Monday, Mar. 19, 1945

Judgment Day for Judges

Like a platoon of daring turtles, U.S. art critics stuck their necks way out last week. The extrusion occurred in Cincinnati, where Art Museum Director Walter Siple had the bright idea of showing the "Critics' Choice" in contemporary U.S. art. Result: from 57 of the nation's professional art tasters, 57 varieties of painting.

Running the gamut of styles, the show leaned to the progressive, contained few echoes of war, political plumping, or the soap-box exhortations fashionable a decade ago. There were elaborate, anything-but-immaculate conceptions which for untutored eyes might just as well have hung upside down. There were shaky, stuttering labors-in-oil by artists known chiefly to their immediate families, friends and critic-sponsors. There were also sober, estimable paintings by artists like Alexander Brook, John Carroll, Walt Kuhn, Raphael Soyer. Sample critics and choices:

P: New York Timesman Edward Alden Jewell, an imperceptibly left-of-center critic, chose William Thon's sweeping, salty view Under the Brooklyn Bridge. Critic Jewell, 57, has the same rambling sort of authority his paper has; his gentle, liberal, usually safe-&-sane voice is heard all over the U.S.

P: Shrill, scratch-penned Eleanor Jewett of Chicago's America-First Tribune put up a bald landscape of rolling hills and lowering sky, seen through a purplish haze of late-afternoon dusk: The Day Ends by Charles Kilgore.

P: Sixtyish, pince-nezed Harry Burke of the St. Louis Globe-Democrat voted for Missourian Fred Conway's Kids, a noisy battle waged by a back-lot army of small fry.

P: Oldster Royal Cortissoz of the New York Herald Tribune, the flatly conservative dean of U.S. newspaper art critics, offered Cincinnati a charming, flowing figure-piece: Jon Corbino's The Family. Connoisseur Cortissoz, erstwhile art crony of the J. P. Morgans, father & son, will tolerate no such modernistic nonsense as distorted proportions and experiments with the abstract. CJ Calm, fortyish Dorothy Adlow of the Christian Science Monitor picked a gaunt, naked vision, Ezekiel, a Biblical allegory (Ezekiel 37:3--Son of man, can these bones live?), by 29-year-old Bostonian Nathaniel Jacobson.

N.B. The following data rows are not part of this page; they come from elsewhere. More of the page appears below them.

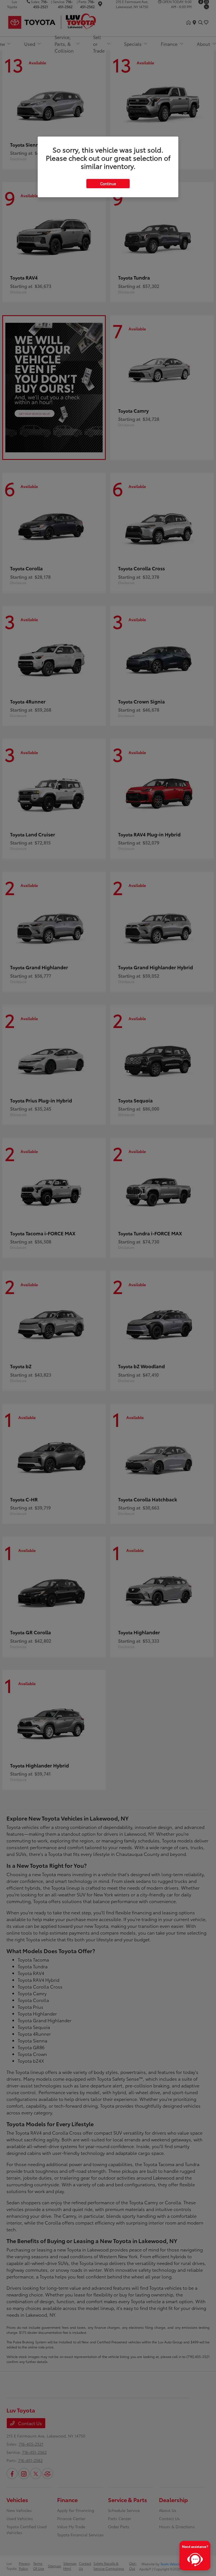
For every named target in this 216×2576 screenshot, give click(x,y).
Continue (108, 183)
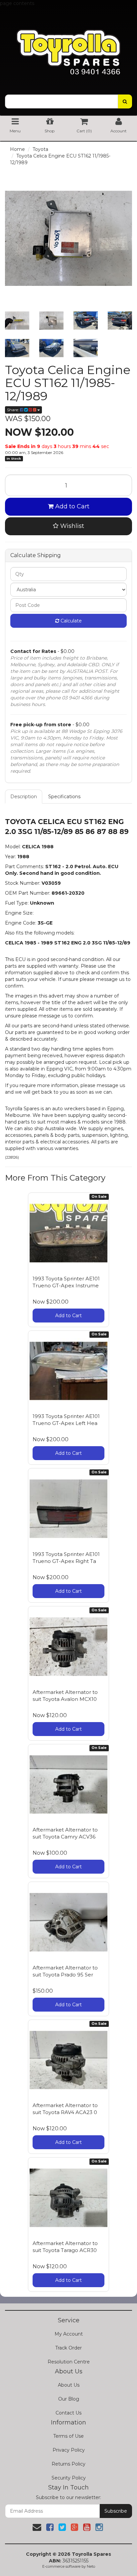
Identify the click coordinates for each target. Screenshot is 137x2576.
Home (17, 149)
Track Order (68, 2348)
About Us (68, 2385)
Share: (13, 409)
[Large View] (17, 320)
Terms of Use (68, 2436)
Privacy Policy (69, 2450)
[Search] (125, 101)
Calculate (70, 621)
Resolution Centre (69, 2362)
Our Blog (68, 2399)
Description (23, 797)
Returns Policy (68, 2464)
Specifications (64, 797)
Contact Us (68, 2413)
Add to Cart (71, 506)
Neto (91, 2566)
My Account (69, 2334)
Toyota (40, 149)
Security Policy (69, 2478)
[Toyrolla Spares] (68, 47)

P: Ardent, assiduous Douglas Naylor of Pittsburgh's Press chose Marsha, a head of a saucer-eyed Negro child rendered in a distantly Renoir manner by Ohio-born Clarence Carter.

P: Amiable, grey-haired Frances ("Fannie") Bryson of the New Orleans Item selected Our Daily Bread, a heavily stylized landscape of Deep South farmland at sundown, replete with wheeling buzzards and eroding soil. The artist: Mississippian John McCrady.

P: Thin, long-haired Editor John Morse of Washington's monthly Magazine of Art chose Ben Shahn's provocatively-titled The Quartet (three men playing musical instruments).

P: Forty-six-year-old progressive John J. Sherman of the Minneapolis Star-Journal sent the Cincinnati show a swirling, semi-abstract Minnesota Landscape by Minneapolis Modernist Mac Le Sueur.

P: Informed, positive Editor Peyton Boswell Jr. of Manhattan's bimonthly Art Digest picked a rear view of two weighty bathers portrayed with Van Gogh vehemence in a framework of writhing earth and lowering sky: The Green Pool by Connecticut's Revington Arthur.

P: Wisp-haired, preoccupied Alfred Frankenstein of the San Francisco Chronicle chose a deft, architectonic watercolor of The Rockies by California's Dong Kingman.

Ignorance and Sycophancy. Most of the Cincinnati show's 57 critics write for daily newspapers; some double as book reviewers, music or theater critics; one covers the city hall on the side. Day by day) week after week, these men & women pass judgments on art which are read by thousands and, more often than not, taken seriously.

Along with their choices, several of the critics passed a few offhand judgments on their own profession. Wrote one: "My opinion of critics is not overly high; when not heirs of varnished ignorance most of them are addicts of sycophancy and mental laziness."